Dragon Mobile Assistant

This was the senior capstone design project that I worked on with the same group of talented Tufts students that co-founded Tufts MAKE with me a few years prior. Over the course of two semesters we practiced our skills in Human Factors research methodology and prototyping to develop new in-car and proactive experiences for Nuance Communication's Dragon Mobile Assistant (DMA) application.

Our project received a rarely-awarded "A-" and our extensive final report ended up becoming the in-class example for future generations of Human Factors students to refer to.

My contribution

I was the primary user interface designer who translated our research-backed ideas into testable medium-fidelity prototypes. I also led our design and client meetings, managed our project timeline and deliverables, ran our usability's test's driving simulator, and helped out whenever and wherever necessary to ensure our team's success.

Background

Students in Tufts University's undergraduate Human Factors program are required to take a year-long, project-based senior design course in which teams of students tackle real-world design problems submitted by corporate sponsors from the Boston area.

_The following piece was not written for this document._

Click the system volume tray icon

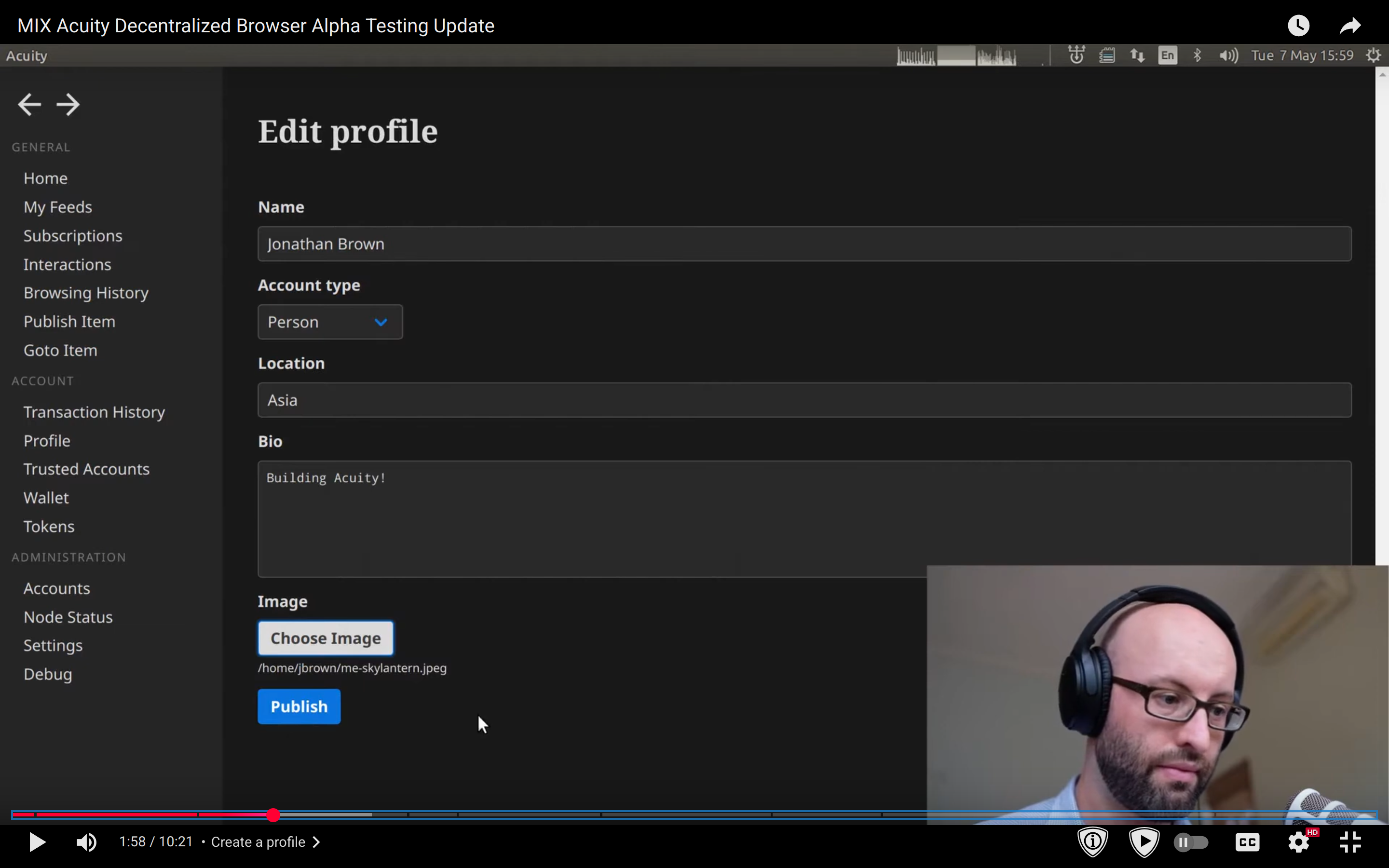click(1228, 55)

The course is intended to be a summative experience for soon-to-be graduates and provide an opportunity for them to demonstrate and practice the full extent of their Human factors expertise.

I chose to work with the same dream team of students that helped me co-found Tufts MAKE and de-cream Oreos during our sophomore year, and together we tackled two project proposals submitted by Nuance Communications; creator of the natural language processing systems that powered early versions of Siri and other voice-powered assistants.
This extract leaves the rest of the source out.